* TASK STATEMENT
Reproduce word for word the lines between those holding "Uncheck Select Highlighted" and "Click the Keep me logged-in label text", inclusive, and nothing else from the data below.

___ DATA SECTION

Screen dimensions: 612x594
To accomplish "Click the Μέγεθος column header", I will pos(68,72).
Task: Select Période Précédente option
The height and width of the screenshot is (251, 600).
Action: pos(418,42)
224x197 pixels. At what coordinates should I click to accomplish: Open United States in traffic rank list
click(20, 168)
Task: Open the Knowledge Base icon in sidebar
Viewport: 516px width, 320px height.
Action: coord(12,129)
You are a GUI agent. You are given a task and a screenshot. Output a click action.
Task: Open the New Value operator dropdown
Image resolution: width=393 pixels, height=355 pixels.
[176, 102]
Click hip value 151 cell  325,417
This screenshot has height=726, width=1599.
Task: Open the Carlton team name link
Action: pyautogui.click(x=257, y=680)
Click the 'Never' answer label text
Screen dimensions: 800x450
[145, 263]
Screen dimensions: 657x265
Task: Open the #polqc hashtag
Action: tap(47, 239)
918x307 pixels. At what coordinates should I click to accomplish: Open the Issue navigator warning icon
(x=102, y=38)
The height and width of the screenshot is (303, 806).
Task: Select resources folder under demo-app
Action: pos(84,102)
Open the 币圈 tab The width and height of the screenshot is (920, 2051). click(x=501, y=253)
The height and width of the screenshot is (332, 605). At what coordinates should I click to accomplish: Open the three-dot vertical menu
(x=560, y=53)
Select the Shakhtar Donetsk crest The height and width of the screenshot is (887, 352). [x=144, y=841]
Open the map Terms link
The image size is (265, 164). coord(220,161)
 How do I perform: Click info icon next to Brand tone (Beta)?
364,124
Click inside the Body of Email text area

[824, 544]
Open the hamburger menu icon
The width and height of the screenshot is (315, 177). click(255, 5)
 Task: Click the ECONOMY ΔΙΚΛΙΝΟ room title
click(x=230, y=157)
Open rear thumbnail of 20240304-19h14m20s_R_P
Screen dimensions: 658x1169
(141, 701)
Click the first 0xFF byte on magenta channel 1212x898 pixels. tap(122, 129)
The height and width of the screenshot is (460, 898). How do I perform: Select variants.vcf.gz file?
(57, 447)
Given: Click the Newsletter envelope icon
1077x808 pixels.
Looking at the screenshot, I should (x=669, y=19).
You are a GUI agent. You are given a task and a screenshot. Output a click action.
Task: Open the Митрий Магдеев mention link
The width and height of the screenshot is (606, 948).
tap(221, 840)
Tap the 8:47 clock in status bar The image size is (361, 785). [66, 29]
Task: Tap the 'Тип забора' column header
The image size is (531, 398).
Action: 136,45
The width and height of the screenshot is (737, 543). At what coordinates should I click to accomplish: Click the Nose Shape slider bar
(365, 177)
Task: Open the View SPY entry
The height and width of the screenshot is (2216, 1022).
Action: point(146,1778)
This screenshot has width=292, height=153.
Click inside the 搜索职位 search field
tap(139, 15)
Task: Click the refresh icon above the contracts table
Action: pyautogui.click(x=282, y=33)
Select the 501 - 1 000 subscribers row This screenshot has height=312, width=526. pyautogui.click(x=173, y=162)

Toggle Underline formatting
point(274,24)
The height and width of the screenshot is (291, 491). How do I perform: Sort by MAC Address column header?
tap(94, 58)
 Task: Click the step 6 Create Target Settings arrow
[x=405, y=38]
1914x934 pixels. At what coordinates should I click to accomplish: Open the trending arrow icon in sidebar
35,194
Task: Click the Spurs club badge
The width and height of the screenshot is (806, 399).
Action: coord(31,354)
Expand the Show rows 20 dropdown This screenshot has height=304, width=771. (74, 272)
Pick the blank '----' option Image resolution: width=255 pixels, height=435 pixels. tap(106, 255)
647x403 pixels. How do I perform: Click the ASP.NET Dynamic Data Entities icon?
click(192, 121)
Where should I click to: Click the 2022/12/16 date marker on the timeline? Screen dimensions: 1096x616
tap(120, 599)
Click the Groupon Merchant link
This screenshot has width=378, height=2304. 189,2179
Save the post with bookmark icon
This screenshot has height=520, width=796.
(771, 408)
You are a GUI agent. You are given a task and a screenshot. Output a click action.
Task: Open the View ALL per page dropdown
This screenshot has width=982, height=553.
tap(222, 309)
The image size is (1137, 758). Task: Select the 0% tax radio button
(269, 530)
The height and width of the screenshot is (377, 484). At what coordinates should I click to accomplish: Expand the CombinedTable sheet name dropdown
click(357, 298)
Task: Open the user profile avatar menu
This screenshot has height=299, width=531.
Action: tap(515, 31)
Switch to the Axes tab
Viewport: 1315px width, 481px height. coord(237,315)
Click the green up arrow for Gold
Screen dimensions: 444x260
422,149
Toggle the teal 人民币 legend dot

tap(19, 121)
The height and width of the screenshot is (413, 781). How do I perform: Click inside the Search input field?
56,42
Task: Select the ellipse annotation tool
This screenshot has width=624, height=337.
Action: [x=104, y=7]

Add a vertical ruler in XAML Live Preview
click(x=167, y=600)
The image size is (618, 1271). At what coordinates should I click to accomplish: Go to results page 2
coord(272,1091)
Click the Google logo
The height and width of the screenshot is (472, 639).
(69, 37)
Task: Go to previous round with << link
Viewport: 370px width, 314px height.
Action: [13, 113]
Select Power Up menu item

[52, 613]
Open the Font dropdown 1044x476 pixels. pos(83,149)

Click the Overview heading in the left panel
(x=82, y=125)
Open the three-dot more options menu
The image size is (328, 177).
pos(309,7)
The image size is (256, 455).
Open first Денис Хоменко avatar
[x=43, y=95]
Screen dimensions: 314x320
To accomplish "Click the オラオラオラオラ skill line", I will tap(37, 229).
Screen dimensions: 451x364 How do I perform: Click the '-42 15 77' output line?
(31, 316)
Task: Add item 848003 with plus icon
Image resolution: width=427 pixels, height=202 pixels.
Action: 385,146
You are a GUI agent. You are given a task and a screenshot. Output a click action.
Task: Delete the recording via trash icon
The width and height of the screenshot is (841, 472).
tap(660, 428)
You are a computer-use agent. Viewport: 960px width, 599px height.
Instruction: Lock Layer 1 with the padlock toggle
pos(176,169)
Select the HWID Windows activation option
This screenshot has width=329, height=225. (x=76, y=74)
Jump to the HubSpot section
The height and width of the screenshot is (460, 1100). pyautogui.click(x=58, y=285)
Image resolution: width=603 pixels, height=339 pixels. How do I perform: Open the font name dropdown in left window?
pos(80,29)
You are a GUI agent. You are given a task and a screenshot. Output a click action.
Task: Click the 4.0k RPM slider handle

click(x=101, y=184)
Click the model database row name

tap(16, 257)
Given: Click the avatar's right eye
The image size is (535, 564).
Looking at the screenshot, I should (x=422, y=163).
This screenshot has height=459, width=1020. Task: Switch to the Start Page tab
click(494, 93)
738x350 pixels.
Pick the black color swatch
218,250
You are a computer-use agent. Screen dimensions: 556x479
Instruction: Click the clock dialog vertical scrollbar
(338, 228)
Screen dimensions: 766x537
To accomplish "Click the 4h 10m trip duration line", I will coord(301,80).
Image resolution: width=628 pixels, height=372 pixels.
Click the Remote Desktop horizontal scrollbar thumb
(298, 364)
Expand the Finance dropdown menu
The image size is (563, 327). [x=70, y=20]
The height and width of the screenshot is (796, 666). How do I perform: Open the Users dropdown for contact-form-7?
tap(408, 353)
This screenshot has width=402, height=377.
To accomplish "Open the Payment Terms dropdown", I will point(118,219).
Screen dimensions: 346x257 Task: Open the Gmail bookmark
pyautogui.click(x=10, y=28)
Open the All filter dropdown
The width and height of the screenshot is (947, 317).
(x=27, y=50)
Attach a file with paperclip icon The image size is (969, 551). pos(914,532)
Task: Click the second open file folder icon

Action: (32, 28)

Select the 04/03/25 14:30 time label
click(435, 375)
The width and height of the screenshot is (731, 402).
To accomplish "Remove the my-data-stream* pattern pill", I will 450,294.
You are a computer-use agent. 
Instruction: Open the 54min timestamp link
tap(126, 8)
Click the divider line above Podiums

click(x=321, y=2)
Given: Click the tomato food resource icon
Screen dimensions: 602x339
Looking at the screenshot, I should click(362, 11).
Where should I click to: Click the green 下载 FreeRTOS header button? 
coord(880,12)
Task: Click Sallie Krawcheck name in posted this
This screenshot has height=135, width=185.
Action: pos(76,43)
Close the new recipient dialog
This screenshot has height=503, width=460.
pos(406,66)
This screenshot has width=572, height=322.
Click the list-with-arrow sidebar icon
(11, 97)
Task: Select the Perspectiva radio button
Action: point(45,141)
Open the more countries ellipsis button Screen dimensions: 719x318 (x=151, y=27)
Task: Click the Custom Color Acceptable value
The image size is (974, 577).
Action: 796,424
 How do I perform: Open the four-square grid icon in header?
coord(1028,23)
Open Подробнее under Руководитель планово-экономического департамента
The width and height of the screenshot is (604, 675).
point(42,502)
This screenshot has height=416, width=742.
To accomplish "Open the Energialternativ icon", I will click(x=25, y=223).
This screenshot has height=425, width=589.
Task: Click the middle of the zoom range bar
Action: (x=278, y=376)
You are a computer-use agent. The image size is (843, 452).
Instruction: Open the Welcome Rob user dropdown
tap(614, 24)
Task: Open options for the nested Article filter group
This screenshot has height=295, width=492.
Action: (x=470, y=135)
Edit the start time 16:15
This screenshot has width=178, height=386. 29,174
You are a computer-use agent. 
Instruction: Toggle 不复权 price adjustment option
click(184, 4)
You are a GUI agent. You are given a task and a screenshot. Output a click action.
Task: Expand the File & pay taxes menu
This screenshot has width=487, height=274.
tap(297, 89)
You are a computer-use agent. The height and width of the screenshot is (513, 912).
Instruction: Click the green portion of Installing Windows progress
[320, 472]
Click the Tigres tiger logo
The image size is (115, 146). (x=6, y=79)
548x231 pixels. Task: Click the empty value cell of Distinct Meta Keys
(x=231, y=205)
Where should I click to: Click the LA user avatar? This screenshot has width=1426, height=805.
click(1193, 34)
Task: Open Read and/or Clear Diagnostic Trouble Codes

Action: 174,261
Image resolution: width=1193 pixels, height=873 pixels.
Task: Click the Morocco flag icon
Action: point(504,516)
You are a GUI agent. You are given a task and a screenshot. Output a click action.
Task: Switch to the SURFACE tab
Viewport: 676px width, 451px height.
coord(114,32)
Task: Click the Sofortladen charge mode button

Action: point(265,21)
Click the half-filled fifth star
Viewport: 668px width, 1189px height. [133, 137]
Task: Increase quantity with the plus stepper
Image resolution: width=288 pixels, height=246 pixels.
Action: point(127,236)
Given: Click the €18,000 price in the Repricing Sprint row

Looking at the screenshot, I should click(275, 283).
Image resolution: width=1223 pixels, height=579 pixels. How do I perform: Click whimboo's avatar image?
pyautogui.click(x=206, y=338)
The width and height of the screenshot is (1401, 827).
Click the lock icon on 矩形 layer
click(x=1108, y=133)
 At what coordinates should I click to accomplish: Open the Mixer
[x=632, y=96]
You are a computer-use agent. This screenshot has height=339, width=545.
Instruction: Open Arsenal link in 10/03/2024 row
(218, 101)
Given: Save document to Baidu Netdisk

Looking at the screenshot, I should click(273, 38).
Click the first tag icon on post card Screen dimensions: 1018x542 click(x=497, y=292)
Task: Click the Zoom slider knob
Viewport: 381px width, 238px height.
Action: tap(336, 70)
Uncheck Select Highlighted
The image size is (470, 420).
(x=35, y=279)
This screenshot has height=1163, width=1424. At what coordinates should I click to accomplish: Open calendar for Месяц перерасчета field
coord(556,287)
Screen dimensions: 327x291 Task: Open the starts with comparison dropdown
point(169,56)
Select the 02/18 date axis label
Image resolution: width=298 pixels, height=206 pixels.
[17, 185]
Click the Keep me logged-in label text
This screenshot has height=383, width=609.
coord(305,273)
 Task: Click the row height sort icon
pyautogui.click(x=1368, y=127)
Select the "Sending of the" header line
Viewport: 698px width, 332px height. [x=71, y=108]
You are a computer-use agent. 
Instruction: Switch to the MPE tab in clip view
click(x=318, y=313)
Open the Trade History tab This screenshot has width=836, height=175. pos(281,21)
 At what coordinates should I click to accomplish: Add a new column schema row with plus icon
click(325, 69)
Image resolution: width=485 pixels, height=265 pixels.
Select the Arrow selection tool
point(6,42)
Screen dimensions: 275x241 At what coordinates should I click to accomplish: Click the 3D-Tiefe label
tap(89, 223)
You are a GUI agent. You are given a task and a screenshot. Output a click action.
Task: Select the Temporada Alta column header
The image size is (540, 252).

______

* REPLY TO THE TASK
Uncheck Select Highlighted
The image size is (470, 420).
(x=35, y=279)
This screenshot has height=1163, width=1424. At what coordinates should I click to accomplish: Open calendar for Месяц перерасчета field
coord(556,287)
Screen dimensions: 327x291 Task: Open the starts with comparison dropdown
point(169,56)
Select the 02/18 date axis label
Image resolution: width=298 pixels, height=206 pixels.
[17, 185]
Click the Keep me logged-in label text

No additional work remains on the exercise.